==== Listed records

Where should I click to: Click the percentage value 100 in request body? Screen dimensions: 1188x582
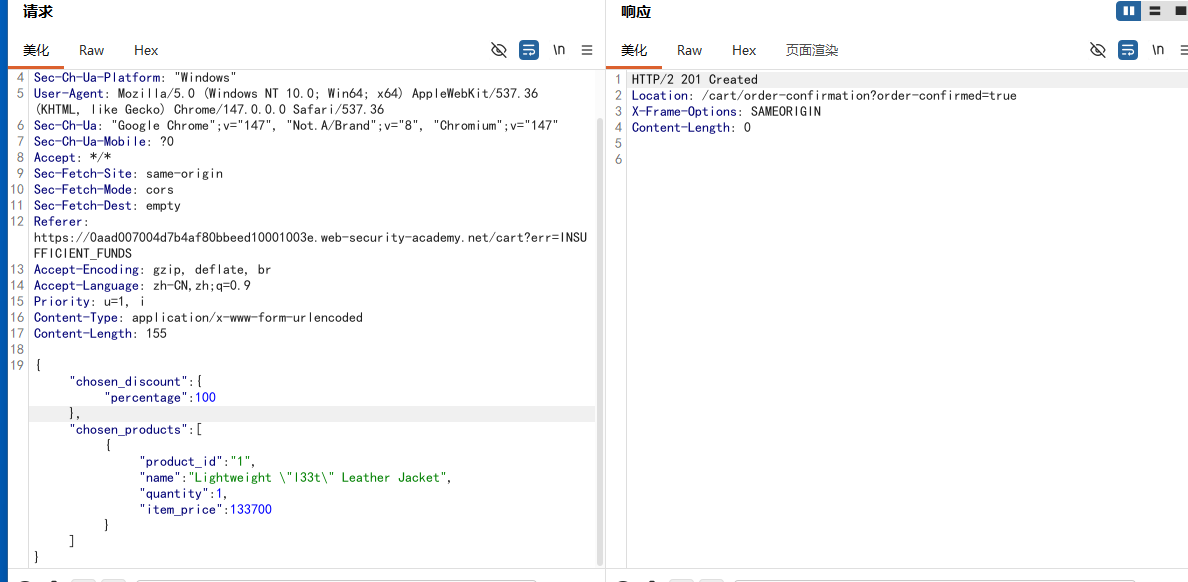point(205,397)
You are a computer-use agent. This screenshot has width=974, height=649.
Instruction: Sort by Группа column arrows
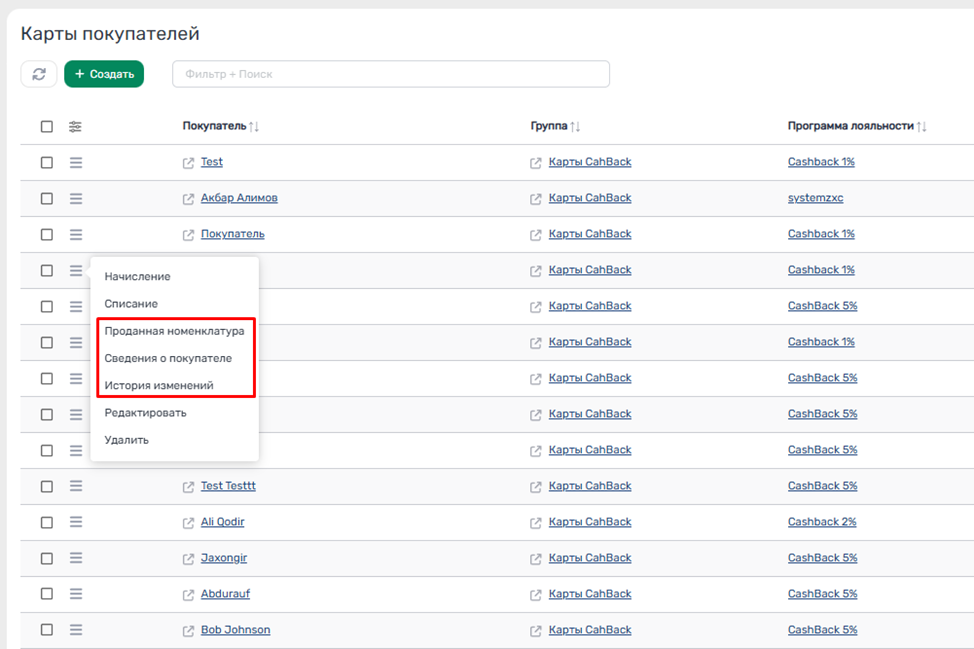coord(575,127)
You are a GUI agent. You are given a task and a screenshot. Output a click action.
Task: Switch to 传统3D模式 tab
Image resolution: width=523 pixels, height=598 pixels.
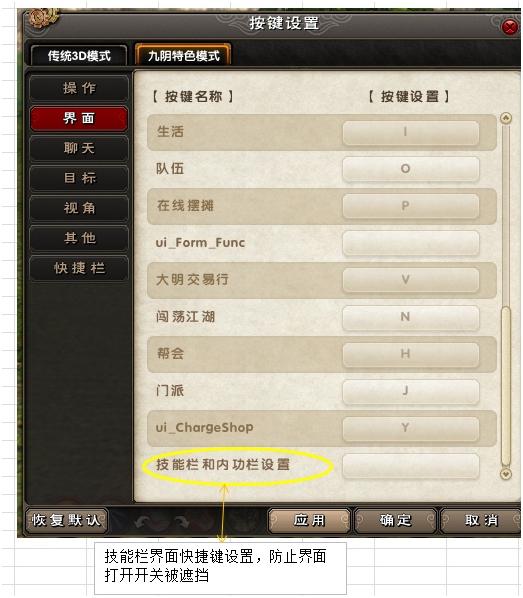point(79,56)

========

Leave out the pictures and repeat exactly the lines from the one containing "You are a computer-use" through the last line of the entries.

You are a computer-use agent. This screenshot has width=974, height=649.
Instruction: Sort by Группа column arrows
coord(575,127)
You are a GUI agent. You are given a task and a screenshot. Output a click action.
Task: Switch to 传统3D模式 tab
Image resolution: width=523 pixels, height=598 pixels.
point(79,56)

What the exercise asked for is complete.